WHAT IS REQUIRED: Reproduce every one of the following rows verbatim and in their original order.

## Start

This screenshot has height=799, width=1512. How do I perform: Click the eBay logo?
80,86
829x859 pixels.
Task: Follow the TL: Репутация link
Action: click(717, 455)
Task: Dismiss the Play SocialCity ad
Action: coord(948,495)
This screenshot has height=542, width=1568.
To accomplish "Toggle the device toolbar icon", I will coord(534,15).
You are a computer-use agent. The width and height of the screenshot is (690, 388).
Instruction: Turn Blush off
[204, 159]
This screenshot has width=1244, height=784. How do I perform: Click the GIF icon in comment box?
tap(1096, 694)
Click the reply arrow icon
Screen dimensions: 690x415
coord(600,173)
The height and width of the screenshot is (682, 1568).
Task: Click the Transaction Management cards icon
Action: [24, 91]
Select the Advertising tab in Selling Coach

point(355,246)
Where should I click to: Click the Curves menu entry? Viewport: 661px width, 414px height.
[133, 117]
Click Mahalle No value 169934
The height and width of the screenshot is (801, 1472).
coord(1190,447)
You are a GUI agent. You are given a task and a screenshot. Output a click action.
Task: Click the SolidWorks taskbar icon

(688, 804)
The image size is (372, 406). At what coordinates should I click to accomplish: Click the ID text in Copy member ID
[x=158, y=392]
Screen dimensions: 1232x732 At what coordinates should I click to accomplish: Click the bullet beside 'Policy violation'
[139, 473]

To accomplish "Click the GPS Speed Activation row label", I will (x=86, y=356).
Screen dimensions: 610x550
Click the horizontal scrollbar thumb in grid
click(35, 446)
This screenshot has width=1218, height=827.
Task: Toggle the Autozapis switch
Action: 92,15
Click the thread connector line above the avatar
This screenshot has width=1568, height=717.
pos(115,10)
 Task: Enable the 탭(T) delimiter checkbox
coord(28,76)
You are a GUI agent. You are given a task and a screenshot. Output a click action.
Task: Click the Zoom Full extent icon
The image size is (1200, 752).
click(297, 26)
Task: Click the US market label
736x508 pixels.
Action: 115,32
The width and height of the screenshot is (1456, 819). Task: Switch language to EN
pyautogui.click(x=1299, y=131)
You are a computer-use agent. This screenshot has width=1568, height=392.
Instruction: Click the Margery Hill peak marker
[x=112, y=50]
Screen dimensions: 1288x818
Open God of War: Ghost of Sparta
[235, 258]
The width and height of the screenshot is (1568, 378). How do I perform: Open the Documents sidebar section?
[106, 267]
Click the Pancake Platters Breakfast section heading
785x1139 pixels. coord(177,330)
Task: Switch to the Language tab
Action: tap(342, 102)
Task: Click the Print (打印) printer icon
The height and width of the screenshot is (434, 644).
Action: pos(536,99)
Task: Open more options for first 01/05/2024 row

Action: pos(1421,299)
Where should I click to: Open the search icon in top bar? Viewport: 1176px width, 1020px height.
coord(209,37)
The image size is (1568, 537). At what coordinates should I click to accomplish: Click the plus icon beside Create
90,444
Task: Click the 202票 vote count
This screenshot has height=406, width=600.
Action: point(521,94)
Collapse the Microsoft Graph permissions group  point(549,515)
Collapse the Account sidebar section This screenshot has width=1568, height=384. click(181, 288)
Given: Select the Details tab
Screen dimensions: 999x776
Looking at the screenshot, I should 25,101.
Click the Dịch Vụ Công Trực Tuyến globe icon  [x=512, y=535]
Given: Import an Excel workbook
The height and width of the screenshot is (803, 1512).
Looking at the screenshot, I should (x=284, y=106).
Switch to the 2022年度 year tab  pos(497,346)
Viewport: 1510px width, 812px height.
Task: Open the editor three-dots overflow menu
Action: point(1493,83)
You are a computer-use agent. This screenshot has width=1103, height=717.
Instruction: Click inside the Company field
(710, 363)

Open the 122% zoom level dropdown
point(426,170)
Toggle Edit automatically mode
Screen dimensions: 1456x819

## End

SOLVED PROBLEM:
This screenshot has height=799, width=1512. How do I perform: Click the eBay logo?
80,86
829x859 pixels.
Task: Follow the TL: Репутация link
Action: click(717, 455)
Task: Dismiss the Play SocialCity ad
Action: coord(948,495)
This screenshot has height=542, width=1568.
To accomplish "Toggle the device toolbar icon", I will coord(534,15).
You are a computer-use agent. The width and height of the screenshot is (690, 388).
Instruction: Turn Blush off
[204, 159]
This screenshot has width=1244, height=784. How do I perform: Click the GIF icon in comment box?
tap(1096, 694)
Click the reply arrow icon
Screen dimensions: 690x415
coord(600,173)
The height and width of the screenshot is (682, 1568).
Task: Click the Transaction Management cards icon
Action: [24, 91]
Select the Advertising tab in Selling Coach

point(355,246)
Where should I click to: Click the Curves menu entry? Viewport: 661px width, 414px height.
[133, 117]
Click Mahalle No value 169934
The height and width of the screenshot is (801, 1472).
coord(1190,447)
You are a GUI agent. You are given a task and a screenshot. Output a click action.
Task: Click the SolidWorks taskbar icon

(688, 804)
The image size is (372, 406). At what coordinates should I click to accomplish: Click the ID text in Copy member ID
[x=158, y=392]
Screen dimensions: 1232x732 At what coordinates should I click to accomplish: Click the bullet beside 'Policy violation'
[139, 473]

To accomplish "Click the GPS Speed Activation row label", I will (x=86, y=356).
Screen dimensions: 610x550
Click the horizontal scrollbar thumb in grid
click(35, 446)
This screenshot has width=1218, height=827.
Task: Toggle the Autozapis switch
Action: 92,15
Click the thread connector line above the avatar
This screenshot has width=1568, height=717.
pos(115,10)
 Task: Enable the 탭(T) delimiter checkbox
coord(28,76)
You are a GUI agent. You are given a task and a screenshot. Output a click action.
Task: Click the Zoom Full extent icon
The image size is (1200, 752).
click(297, 26)
Task: Click the US market label
736x508 pixels.
Action: 115,32
The width and height of the screenshot is (1456, 819). Task: Switch language to EN
pyautogui.click(x=1299, y=131)
You are a computer-use agent. This screenshot has width=1568, height=392.
Instruction: Click the Margery Hill peak marker
[x=112, y=50]
Screen dimensions: 1288x818
Open God of War: Ghost of Sparta
[235, 258]
The width and height of the screenshot is (1568, 378). How do I perform: Open the Documents sidebar section?
[106, 267]
Click the Pancake Platters Breakfast section heading
785x1139 pixels. coord(177,330)
Task: Switch to the Language tab
Action: tap(342, 102)
Task: Click the Print (打印) printer icon
The height and width of the screenshot is (434, 644).
Action: pos(536,99)
Task: Open more options for first 01/05/2024 row

Action: pos(1421,299)
Where should I click to: Open the search icon in top bar? Viewport: 1176px width, 1020px height.
coord(209,37)
The image size is (1568, 537). At what coordinates should I click to accomplish: Click the plus icon beside Create
90,444
Task: Click the 202票 vote count
This screenshot has height=406, width=600.
Action: point(521,94)
Collapse the Microsoft Graph permissions group  point(549,515)
Collapse the Account sidebar section This screenshot has width=1568, height=384. click(181, 288)
Given: Select the Details tab
Screen dimensions: 999x776
Looking at the screenshot, I should 25,101.
Click the Dịch Vụ Công Trực Tuyến globe icon  [x=512, y=535]
Given: Import an Excel workbook
The height and width of the screenshot is (803, 1512).
Looking at the screenshot, I should (x=284, y=106).
Switch to the 2022年度 year tab  pos(497,346)
Viewport: 1510px width, 812px height.
Task: Open the editor three-dots overflow menu
Action: point(1493,83)
You are a computer-use agent. This screenshot has width=1103, height=717.
Instruction: Click inside the Company field
(710, 363)

Open the 122% zoom level dropdown
point(426,170)
Toggle Edit automatically mode
Screen dimensions: 1456x819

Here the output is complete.